**WORK TO DO:**
Copy the rows without any changes, from the line with "coordinates (1372, 377)." to the end of the rows.

**DATASET EXTRACT:**

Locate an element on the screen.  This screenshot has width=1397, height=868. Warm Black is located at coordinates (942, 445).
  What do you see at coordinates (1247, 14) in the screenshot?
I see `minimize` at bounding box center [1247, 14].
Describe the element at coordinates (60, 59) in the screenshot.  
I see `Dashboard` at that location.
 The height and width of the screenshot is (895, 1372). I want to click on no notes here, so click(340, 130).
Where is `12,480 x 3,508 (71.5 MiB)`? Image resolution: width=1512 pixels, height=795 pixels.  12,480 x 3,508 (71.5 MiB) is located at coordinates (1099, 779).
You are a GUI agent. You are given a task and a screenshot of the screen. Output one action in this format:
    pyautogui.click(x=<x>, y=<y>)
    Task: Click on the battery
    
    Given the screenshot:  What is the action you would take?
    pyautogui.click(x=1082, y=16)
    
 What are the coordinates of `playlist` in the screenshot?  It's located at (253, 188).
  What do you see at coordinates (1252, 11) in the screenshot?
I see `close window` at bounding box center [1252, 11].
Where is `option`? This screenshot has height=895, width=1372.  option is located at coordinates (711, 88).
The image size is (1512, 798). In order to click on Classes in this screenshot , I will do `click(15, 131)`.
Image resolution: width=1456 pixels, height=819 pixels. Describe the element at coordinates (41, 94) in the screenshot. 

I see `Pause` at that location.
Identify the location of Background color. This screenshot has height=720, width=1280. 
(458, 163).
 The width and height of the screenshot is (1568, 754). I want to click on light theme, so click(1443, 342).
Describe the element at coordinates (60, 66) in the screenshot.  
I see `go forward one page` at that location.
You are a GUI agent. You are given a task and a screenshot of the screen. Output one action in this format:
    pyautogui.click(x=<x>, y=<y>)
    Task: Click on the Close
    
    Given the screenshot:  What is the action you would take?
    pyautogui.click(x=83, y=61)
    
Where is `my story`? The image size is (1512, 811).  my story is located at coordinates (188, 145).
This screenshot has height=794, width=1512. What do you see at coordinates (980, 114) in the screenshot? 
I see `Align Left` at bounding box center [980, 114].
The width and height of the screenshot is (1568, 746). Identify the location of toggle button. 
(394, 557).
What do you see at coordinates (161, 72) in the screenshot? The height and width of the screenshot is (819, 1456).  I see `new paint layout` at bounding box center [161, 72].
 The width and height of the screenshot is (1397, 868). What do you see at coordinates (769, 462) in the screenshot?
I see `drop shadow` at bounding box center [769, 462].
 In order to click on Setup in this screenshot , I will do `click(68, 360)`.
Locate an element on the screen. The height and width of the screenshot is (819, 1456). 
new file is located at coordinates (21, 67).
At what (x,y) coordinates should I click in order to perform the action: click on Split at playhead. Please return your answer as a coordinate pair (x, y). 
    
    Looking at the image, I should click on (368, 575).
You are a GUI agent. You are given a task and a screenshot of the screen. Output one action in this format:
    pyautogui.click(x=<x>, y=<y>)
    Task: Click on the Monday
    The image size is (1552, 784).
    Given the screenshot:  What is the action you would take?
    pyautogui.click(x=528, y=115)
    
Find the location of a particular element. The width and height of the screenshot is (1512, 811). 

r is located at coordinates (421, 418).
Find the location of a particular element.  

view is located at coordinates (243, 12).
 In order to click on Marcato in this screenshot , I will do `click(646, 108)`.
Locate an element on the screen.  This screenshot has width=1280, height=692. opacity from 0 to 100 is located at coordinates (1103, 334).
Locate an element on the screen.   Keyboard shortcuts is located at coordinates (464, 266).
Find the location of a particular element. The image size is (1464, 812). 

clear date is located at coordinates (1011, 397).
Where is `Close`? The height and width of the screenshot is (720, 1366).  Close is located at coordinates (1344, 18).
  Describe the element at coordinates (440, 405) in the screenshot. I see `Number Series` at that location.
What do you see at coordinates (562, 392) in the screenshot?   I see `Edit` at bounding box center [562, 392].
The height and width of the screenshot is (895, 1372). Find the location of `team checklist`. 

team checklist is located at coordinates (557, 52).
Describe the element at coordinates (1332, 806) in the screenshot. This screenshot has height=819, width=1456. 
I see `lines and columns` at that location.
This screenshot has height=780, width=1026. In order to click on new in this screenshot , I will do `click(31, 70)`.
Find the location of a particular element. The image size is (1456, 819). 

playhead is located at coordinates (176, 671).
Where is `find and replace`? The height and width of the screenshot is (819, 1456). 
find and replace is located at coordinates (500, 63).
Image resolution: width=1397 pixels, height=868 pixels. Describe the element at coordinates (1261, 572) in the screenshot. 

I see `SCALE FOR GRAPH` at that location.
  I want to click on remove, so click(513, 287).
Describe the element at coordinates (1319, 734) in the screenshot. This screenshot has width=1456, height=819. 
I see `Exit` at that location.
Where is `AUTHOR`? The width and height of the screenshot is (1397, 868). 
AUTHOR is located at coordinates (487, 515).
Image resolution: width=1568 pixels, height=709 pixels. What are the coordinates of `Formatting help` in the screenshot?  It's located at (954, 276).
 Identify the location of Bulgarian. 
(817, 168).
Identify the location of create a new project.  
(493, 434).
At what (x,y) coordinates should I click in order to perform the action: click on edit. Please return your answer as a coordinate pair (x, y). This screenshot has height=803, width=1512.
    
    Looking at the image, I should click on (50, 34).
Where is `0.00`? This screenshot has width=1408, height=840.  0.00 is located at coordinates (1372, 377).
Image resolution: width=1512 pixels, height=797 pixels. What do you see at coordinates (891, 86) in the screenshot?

**EXERCISE SOLUTION:**
Where is `0.00`? This screenshot has width=1408, height=840.  0.00 is located at coordinates (1372, 377).
Image resolution: width=1512 pixels, height=797 pixels. What do you see at coordinates (891, 86) in the screenshot?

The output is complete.